-- The input follows --

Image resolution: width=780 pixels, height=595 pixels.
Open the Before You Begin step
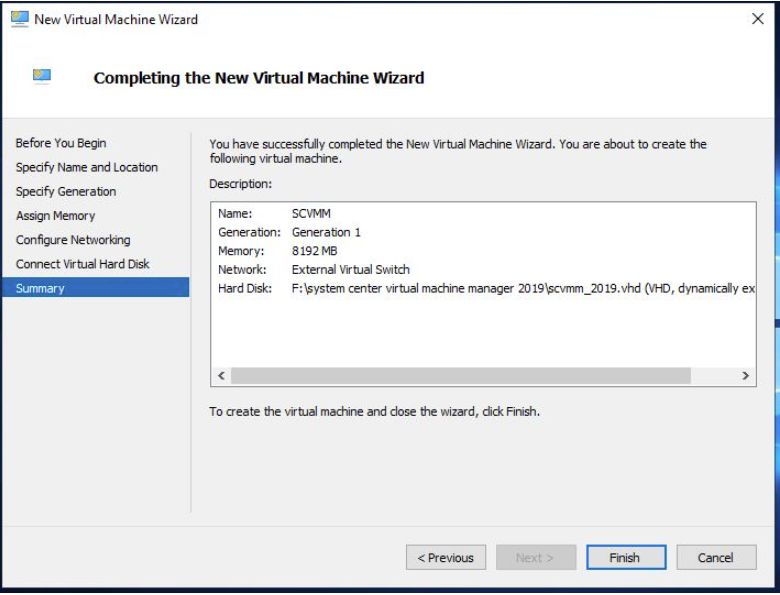click(x=61, y=143)
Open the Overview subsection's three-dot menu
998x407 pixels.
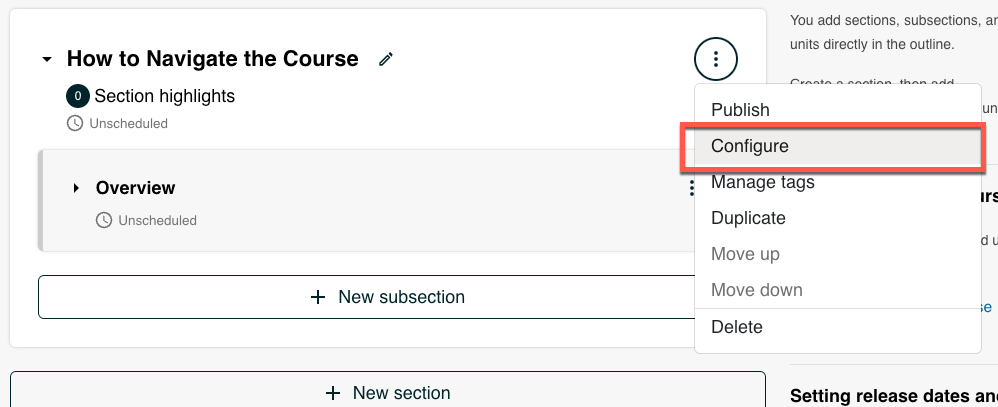click(691, 188)
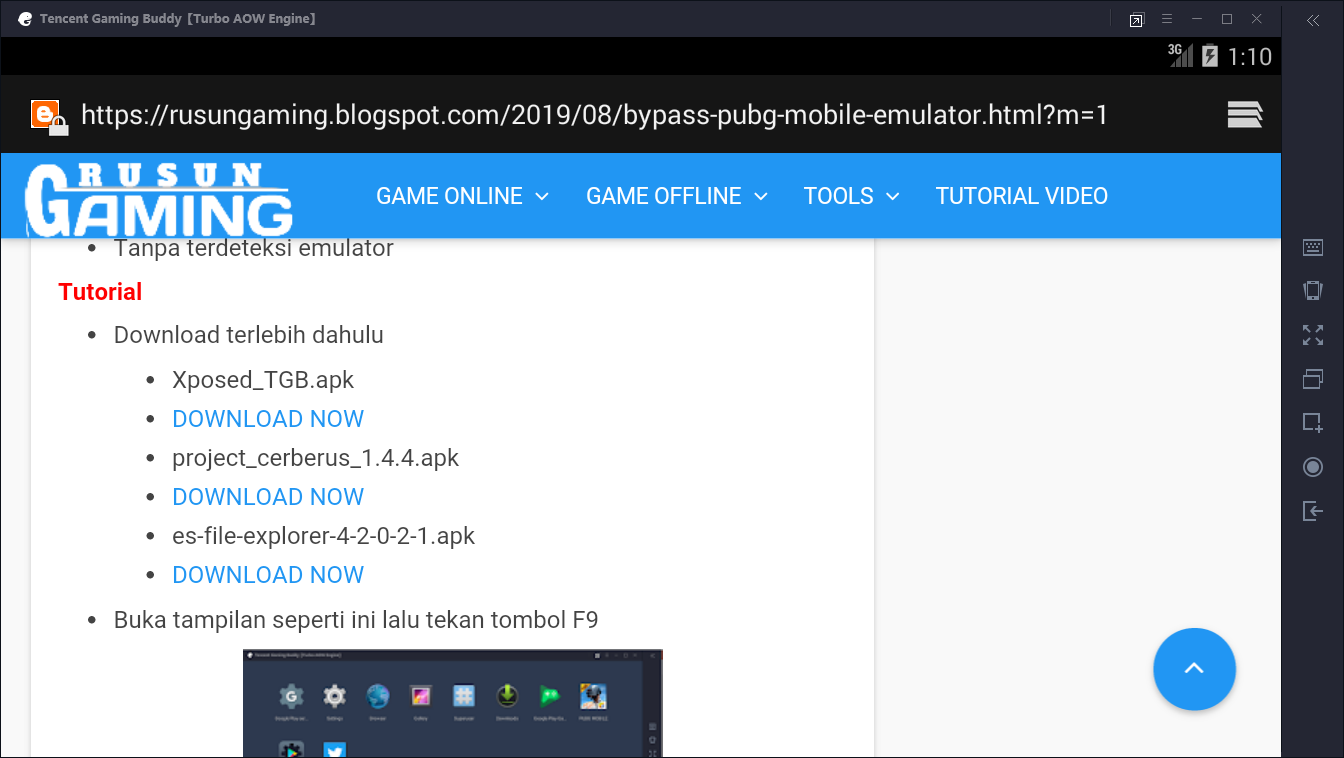The image size is (1344, 758).
Task: Open the title bar hamburger menu
Action: coord(1167,18)
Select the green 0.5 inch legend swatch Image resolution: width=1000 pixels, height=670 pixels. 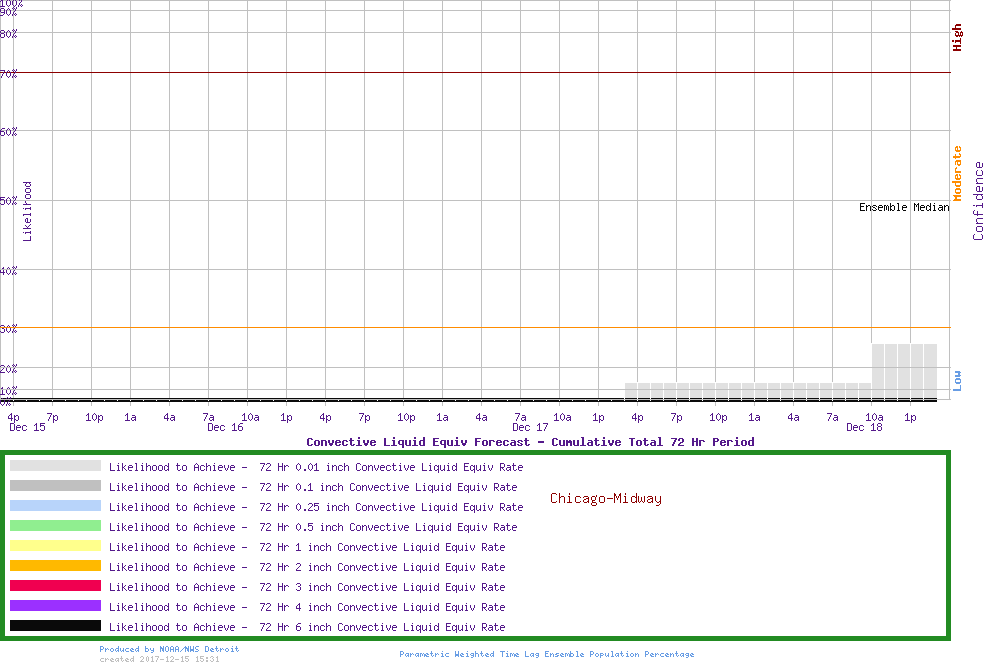point(55,526)
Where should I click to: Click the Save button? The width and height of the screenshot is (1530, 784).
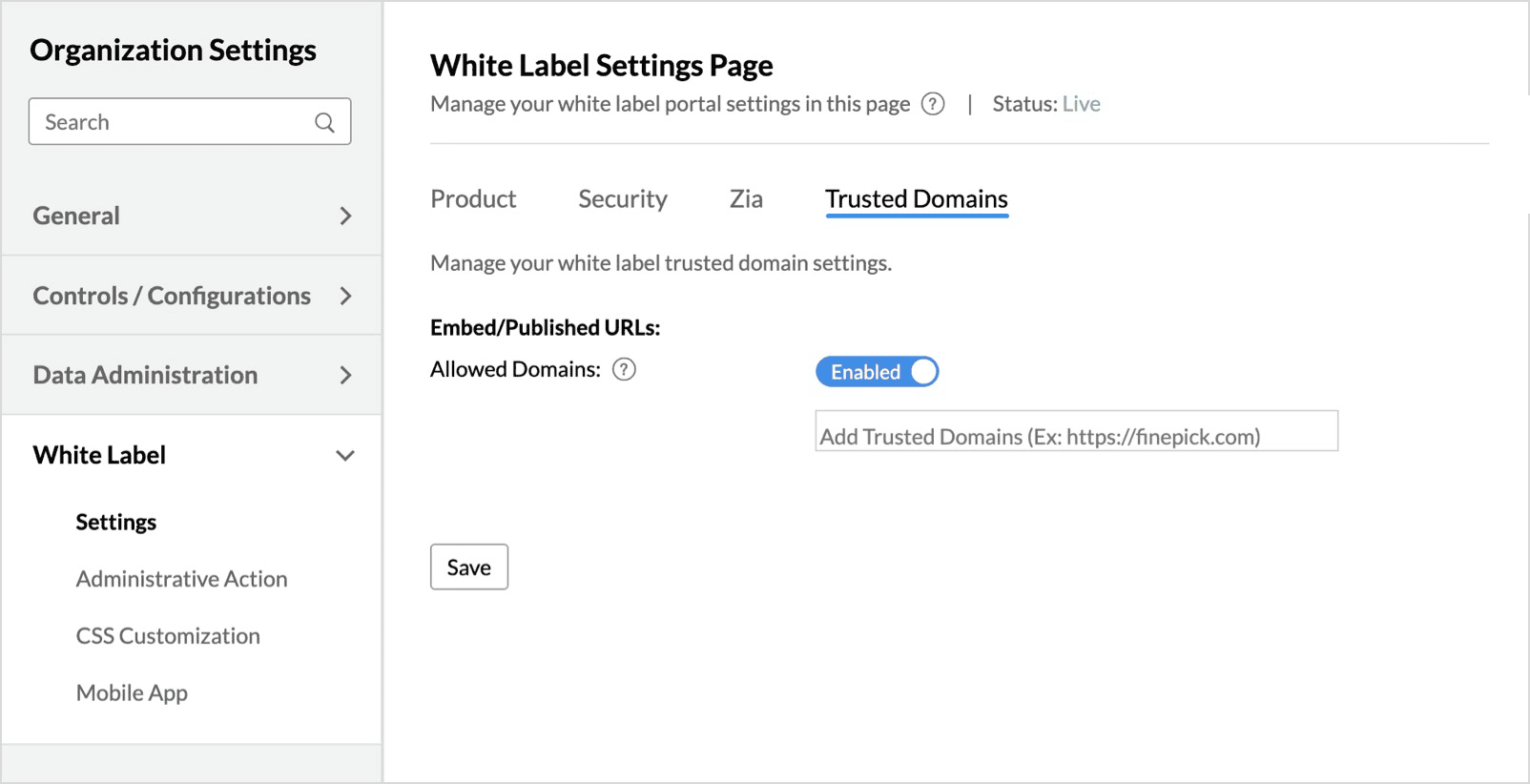(469, 567)
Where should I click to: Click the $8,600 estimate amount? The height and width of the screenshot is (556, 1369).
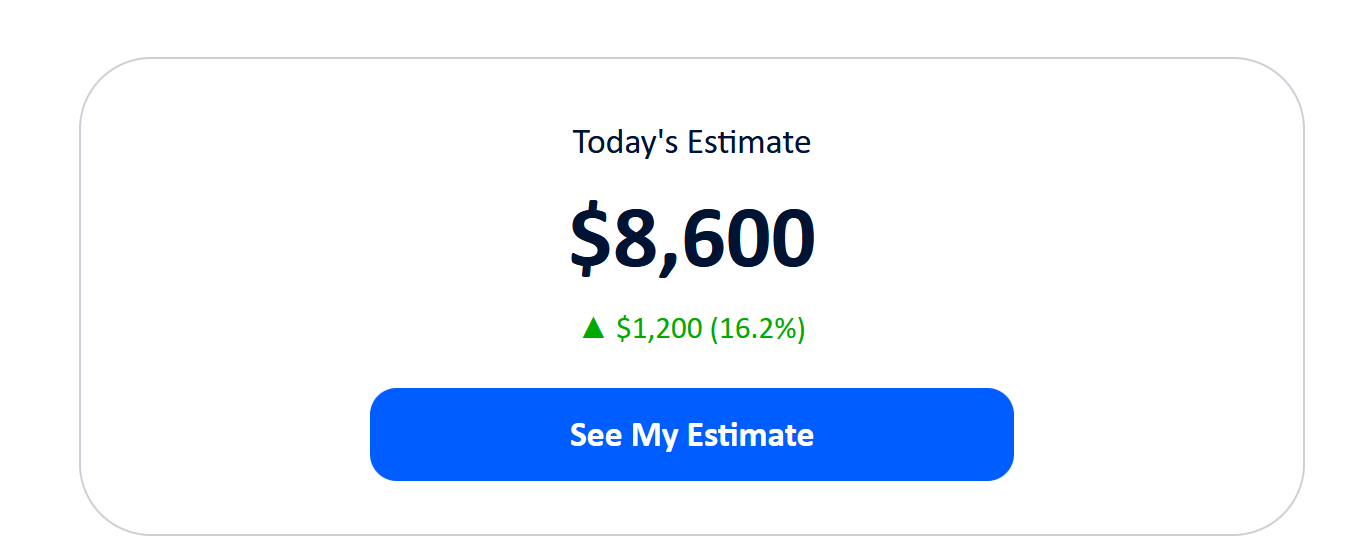(691, 238)
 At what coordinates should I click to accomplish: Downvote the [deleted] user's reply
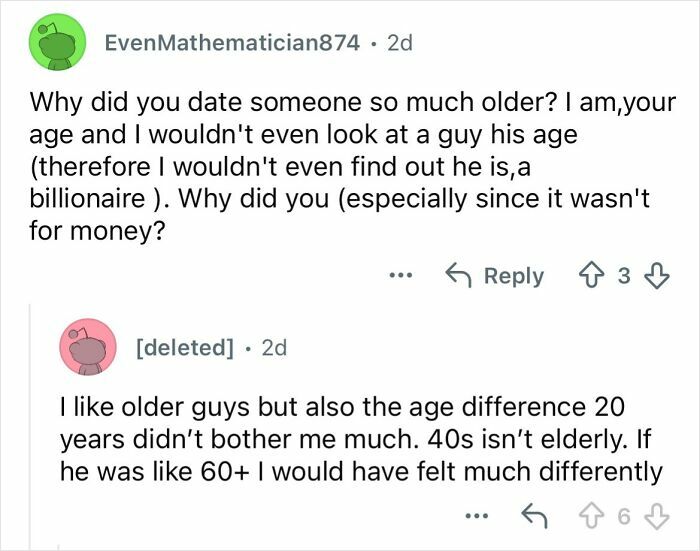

-- The input concluded --

From the line with "Where should I click to: Click the Save" down to the final line of the entries above, repeat each line exactly; omit the pictures.

Where should I click to: Click the Save button? The width and height of the screenshot is (1530, 784).
(469, 567)
Where should I click to: Click the $8,600 estimate amount? The height and width of the screenshot is (556, 1369).
(691, 238)
 At what coordinates should I click to accomplish: Downvote the [deleted] user's reply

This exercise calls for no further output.